Ray-Traced Ambient Occlusion: Where objects or surfaces meet, light is occluded, creating subtle shadows. In games, this Ambient Occlusion (AO) is key to grounding objects and the smallest details. With ray tracing, we can make AO shadowing far more accurate, further improving Fortnite’s fidelity.
Ray-Traced Global Illumination: Fortnite’s maps and worlds are composed of dynamically built and destroyed objects, preventing pre-baked light interaction. Due to this, sky lights provide the only real-time environmental lighting. Ray-traced global illumination adds additional bounced light that is otherwise impossible to simulate in Fortnite.
There is one caveat, though. NVIDIA recommends to only enable ray-traced reflections while playing the competitive Battle Royale mode, while the other ray-traced effects can be safely turned on in the Creative Mode. In fact, NVIDIA is preparing an RTX showcase map called 'Treasure Run' which will be available through the Creative Mode. There's no word on Fortnite's PvE 'Save the World' mode, though we'll find out ourselves soon enough how RTX performs there.

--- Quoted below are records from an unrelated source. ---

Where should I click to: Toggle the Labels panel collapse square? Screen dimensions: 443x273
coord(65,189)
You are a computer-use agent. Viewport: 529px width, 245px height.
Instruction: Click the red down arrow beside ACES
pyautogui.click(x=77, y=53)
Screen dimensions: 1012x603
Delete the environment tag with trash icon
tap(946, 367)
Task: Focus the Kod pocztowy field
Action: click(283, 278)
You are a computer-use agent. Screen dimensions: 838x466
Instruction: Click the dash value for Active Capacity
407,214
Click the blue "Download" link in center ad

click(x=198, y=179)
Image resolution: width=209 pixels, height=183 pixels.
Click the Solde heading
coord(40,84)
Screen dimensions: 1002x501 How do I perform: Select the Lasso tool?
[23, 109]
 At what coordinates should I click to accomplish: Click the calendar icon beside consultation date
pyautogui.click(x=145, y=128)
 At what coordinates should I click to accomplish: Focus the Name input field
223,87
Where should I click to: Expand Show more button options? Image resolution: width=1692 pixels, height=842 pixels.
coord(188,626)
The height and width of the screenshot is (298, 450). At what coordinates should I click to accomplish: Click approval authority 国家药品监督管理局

DLSS gets a brief mention too, with the broad statement that it'll accelerate performance by 'up to three times'. Lastly, Reflex will enable lower latency in Fortnite. NVIDIA's slide shows 35 ms of system latency with Reflex enabled in Fortnite, whereas the control panel's Ultra Low Latency mode only shelves three frames off the default's 53 ms.
Unlike RTX and DLSS, Reflex will be available even on GeForce GTX 900 series graphics cards.